◆ **Work instructions**:
Search the data below for "will"; list each line that holds it.

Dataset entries
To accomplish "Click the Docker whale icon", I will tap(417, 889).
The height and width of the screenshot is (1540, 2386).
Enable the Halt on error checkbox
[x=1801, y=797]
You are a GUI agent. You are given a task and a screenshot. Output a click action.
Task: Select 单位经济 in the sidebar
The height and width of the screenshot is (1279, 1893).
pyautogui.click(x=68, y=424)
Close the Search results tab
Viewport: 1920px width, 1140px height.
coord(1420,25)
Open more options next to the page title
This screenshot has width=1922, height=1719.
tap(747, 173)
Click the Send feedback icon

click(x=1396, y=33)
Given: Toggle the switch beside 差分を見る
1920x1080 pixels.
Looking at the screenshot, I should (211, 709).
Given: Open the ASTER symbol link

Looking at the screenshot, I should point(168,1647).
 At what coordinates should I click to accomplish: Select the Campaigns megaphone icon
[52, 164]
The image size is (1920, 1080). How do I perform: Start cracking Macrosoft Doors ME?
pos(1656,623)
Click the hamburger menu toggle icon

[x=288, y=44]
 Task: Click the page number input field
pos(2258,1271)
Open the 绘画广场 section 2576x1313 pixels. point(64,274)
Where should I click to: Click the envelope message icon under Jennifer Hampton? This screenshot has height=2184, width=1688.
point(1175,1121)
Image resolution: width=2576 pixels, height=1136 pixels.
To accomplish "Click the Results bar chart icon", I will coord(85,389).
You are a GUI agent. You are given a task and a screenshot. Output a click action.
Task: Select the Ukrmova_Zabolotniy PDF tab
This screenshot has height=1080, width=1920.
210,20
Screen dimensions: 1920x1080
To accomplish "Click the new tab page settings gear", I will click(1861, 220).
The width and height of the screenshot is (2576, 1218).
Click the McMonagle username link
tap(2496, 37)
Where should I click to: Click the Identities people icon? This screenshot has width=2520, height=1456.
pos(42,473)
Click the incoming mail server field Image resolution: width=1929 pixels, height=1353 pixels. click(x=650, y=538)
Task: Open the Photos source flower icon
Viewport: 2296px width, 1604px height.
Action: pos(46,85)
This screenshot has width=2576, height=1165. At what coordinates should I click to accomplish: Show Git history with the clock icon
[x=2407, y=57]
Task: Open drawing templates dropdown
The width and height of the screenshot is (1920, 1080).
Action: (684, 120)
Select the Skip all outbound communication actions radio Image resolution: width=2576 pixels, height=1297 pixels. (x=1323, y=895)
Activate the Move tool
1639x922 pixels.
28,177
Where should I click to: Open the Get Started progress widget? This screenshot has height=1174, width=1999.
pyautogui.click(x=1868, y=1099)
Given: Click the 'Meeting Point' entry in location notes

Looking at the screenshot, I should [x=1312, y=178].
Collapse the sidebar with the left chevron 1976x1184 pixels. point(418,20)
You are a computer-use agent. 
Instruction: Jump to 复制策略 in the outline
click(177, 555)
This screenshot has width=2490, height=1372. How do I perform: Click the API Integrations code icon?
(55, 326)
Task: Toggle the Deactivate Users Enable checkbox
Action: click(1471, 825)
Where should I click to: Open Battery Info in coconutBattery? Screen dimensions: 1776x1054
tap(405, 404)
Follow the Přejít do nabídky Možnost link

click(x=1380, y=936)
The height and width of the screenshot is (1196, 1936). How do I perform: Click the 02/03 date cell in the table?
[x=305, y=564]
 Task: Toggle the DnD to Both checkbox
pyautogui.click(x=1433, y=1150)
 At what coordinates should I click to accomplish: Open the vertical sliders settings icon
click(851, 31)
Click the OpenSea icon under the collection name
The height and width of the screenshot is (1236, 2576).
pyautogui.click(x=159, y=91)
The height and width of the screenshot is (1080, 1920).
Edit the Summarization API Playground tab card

◆ **Task result**:
To accomplish "Click the Docker whale icon", I will tap(417, 889).
To accomplish "Click the Results bar chart icon", I will coord(85,389).
To accomplish "Click the new tab page settings gear", I will click(1861, 220).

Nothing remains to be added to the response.